**REQUEST**
Put all of the items below into a numbered list, leaving out blank lines.

**AVAILABLE DATA**

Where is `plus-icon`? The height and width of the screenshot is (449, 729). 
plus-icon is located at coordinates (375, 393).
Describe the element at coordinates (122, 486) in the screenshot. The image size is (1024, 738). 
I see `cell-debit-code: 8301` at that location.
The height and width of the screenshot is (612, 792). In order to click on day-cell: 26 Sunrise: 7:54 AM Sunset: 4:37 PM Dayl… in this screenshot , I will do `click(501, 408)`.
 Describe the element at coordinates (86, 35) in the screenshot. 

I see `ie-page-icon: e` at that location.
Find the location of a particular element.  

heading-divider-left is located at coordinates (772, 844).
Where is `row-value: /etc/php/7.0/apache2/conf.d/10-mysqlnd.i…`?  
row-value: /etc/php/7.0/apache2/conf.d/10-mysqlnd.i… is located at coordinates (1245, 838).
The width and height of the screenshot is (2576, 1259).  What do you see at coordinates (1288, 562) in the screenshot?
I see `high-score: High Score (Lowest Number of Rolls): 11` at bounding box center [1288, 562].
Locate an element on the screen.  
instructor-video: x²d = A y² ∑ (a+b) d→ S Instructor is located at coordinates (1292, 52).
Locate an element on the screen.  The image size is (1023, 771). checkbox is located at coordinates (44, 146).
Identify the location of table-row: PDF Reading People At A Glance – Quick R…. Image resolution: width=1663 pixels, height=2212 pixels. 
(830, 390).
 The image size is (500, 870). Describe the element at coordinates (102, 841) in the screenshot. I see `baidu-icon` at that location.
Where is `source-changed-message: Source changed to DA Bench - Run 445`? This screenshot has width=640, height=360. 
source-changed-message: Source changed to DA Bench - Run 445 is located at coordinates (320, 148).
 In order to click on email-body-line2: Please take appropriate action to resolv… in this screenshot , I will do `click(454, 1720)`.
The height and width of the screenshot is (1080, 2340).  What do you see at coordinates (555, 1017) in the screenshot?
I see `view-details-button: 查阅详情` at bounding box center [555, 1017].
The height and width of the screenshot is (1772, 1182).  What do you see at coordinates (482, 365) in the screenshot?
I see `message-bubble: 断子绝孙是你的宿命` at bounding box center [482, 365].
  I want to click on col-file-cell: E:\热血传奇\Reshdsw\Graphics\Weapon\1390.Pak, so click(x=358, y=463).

**ANSWER TO THE EXERCISE**
1. Where is `plus-icon`? The height and width of the screenshot is (449, 729). 
2. plus-icon is located at coordinates (375, 393).
3. Describe the element at coordinates (122, 486) in the screenshot. The image size is (1024, 738). 
4. I see `cell-debit-code: 8301` at that location.
5. The height and width of the screenshot is (612, 792). In order to click on day-cell: 26 Sunrise: 7:54 AM Sunset: 4:37 PM Dayl… in this screenshot , I will do `click(501, 408)`.
6.  Describe the element at coordinates (86, 35) in the screenshot. 
7. I see `ie-page-icon: e` at that location.
8. Find the location of a particular element.  
9. heading-divider-left is located at coordinates (772, 844).
10. Where is `row-value: /etc/php/7.0/apache2/conf.d/10-mysqlnd.i…`?  
11. row-value: /etc/php/7.0/apache2/conf.d/10-mysqlnd.i… is located at coordinates (1245, 838).
12. The width and height of the screenshot is (2576, 1259).  What do you see at coordinates (1288, 562) in the screenshot?
13. I see `high-score: High Score (Lowest Number of Rolls): 11` at bounding box center [1288, 562].
14. Locate an element on the screen.  
15. instructor-video: x²d = A y² ∑ (a+b) d→ S Instructor is located at coordinates (1292, 52).
16. Locate an element on the screen.  The image size is (1023, 771). checkbox is located at coordinates (44, 146).
17. Identify the location of table-row: PDF Reading People At A Glance – Quick R…. Image resolution: width=1663 pixels, height=2212 pixels. 
18. (830, 390).
19.  The image size is (500, 870). Describe the element at coordinates (102, 841) in the screenshot. I see `baidu-icon` at that location.
20. Where is `source-changed-message: Source changed to DA Bench - Run 445`? This screenshot has width=640, height=360. 
21. source-changed-message: Source changed to DA Bench - Run 445 is located at coordinates (320, 148).
22.  In order to click on email-body-line2: Please take appropriate action to resolv… in this screenshot , I will do `click(454, 1720)`.
23. The height and width of the screenshot is (1080, 2340).  What do you see at coordinates (555, 1017) in the screenshot?
24. I see `view-details-button: 查阅详情` at bounding box center [555, 1017].
25. The height and width of the screenshot is (1772, 1182).  What do you see at coordinates (482, 365) in the screenshot?
26. I see `message-bubble: 断子绝孙是你的宿命` at bounding box center [482, 365].
27.   I want to click on col-file-cell: E:\热血传奇\Reshdsw\Graphics\Weapon\1390.Pak, so click(x=358, y=463).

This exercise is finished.